Redação Scriptum
Com 35 anos de atraso, o Congresso Nacional tem a oportunidade de dar ao País uma legislação moderna de licença paternidade, instrumento criado pela Constituição de 1988, mas que ainda hoje é concedido com base em um Ato das Disposições Constitucionais Transitórias: período de cinco dias, até que uma nova lei discipline o benefício. Em dezembro do ano passado, ao julgar uma Ação Direta de Inconstitucionalidade por Omissão apresentada pela Confederação Nacional dos Trabalhadores na Saúde (CNTS), o Supremo Tribunal Federal (STF) reconheceu que há omissão do Poder Legislativo na regulamentação do benefício, que pelo artigo 7 da Constituição é um direito dos trabalhadores urbanos e rurais no Brasil. E deu o prazo de 18 meses para que o Congresso regulamente a lei.
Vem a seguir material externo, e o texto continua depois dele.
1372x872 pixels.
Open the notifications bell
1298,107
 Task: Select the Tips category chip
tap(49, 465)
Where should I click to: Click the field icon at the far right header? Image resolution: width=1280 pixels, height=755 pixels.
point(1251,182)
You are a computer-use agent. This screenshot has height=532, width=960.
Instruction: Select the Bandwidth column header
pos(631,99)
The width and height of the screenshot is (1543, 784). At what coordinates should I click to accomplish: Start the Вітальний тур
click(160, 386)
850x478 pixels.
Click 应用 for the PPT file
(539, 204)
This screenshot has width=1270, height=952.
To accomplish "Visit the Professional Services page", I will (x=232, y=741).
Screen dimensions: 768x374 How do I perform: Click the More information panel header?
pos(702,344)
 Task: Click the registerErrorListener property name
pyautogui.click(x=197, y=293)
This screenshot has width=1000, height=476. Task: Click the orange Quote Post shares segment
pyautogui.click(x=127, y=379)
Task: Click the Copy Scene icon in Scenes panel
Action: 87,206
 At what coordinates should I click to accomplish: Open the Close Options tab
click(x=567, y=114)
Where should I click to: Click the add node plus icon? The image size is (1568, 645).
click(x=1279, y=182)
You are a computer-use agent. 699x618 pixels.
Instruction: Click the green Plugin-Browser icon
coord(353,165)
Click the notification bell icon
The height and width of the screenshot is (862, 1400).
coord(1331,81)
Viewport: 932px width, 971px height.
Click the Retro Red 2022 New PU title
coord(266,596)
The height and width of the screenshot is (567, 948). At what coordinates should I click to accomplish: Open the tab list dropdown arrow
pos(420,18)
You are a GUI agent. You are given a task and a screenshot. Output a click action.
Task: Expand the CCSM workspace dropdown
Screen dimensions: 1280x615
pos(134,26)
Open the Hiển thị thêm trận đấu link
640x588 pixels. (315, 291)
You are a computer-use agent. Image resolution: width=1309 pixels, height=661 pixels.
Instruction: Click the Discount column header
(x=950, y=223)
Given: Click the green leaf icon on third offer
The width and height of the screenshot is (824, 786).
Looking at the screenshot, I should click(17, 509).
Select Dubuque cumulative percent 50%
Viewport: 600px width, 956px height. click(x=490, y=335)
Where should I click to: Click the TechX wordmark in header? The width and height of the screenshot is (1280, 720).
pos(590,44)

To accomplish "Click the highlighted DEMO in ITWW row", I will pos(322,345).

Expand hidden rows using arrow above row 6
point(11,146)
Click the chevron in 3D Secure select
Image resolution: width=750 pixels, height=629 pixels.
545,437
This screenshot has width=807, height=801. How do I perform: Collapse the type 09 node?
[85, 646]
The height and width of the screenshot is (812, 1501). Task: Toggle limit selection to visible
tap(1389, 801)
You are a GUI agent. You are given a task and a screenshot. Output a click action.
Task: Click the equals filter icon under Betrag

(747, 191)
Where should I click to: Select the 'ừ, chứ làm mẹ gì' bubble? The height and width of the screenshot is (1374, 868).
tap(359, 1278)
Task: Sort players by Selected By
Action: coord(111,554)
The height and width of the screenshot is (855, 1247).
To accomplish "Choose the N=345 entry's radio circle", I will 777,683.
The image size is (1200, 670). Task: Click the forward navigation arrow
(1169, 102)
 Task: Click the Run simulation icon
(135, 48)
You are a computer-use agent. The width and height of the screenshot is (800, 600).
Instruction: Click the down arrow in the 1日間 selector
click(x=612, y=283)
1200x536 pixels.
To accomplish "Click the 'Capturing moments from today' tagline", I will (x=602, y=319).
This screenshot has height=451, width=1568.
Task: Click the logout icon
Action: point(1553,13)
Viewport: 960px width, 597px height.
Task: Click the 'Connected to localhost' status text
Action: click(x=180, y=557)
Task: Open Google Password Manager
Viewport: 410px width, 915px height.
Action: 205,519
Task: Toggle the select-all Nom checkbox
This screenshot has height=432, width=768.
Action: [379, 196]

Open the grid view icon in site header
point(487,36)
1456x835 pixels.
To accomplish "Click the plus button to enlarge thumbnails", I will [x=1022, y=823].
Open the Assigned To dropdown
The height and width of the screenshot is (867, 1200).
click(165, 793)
“Há uma janela de oportunidade para o debate da licença paternidade e até a eventual aprovação da regulamentação de um modelo mais atualizado, com um prazo mais generoso, para que os pais possam estar com os seus filhos no nascimento ou adoção de uma criança”, diz Rodolfo Canônico, diretor-executivo e cofundador da Family Talks, organização da sociedade civil que integra o Grupo de Trabalho criado na Câmara dos Deputados – formado por parlamentares, ongs, representantes do empresariado e de órgãos públicos – para debater o tema e elaborar uma proposta para tramitação legislativa.
Entrevistado pelo programa Diálogos no Espaço Democrático – produzido pela fundação de estudos e pesquisas do PSD e disponível em seu canal do Youtube – Canônico, que é especialista em políticas públicas para a família pela Universidade Internacional da Catalunha, é taxativo sobre o tema: “A sociedade tem uma demanda real”.
Na entrevista concedida aos jornalistas Sérgio Rondino – âncora do programa Diálogos no Espaço Democrático e Eduardo Mattos e ao cientista político Rogério Schmitt, Canônico destacou que os benefícios da ampliação da licença paternidade são muito superiores aos custos para a sociedade – argumento que sempre permeia as discussões. “Na perspectiva da criança, nessa primeiríssima infância, dar mais tempo para a convivência com o pai contribui muito para o desenvolvimento, já há muitos estudos sobre isto”, aponta ele. “E também há muitas evidências sobre o desenvolvimento do próprio pai”.
Um dos modelos em discussão neste grupo de trabalho é o conhecido como licença parental, adotado em vários países europeus – na América Latina, apenas o Chile tem experiência com este formato – que permite ao casal dividir o período legal de licença. Canônico considera que há vantagens interessantes no modelo. “Permite maior autonomia da família na decisão de como usufruirá a licença, ao contrário do que acontece atualmente”, diz ele.
Canônico destaca um outro ponto positivo, a exemplo do que acontece na Suécia: “A paternidade parental foi introduzida a partir de uma certa perspectiva de gênero, partindo da compreensão de que o principal motivador da diferença salarial entre homens e mulheres no mercado de trabalho é o exercício da maternidade, a ideia de que as mulheres têm maior envolvimento na tarefa de cuidar do que os homens e isto cria uma sobrecarga que gera um efeito no mercado de trabalho”. Segundo ele, o objetivo do legislador sueco foi promover maior participação do homem na vida familiar, para reduzir a desigualdade. “E este efeito aconteceu”, diz ele. “Este indicador, da tarefa de cuidar, existe no Brasil, é medido pelo IBGE, e nós sabemos que aqui as mulheres dedicam o dobro do tempo do homem”.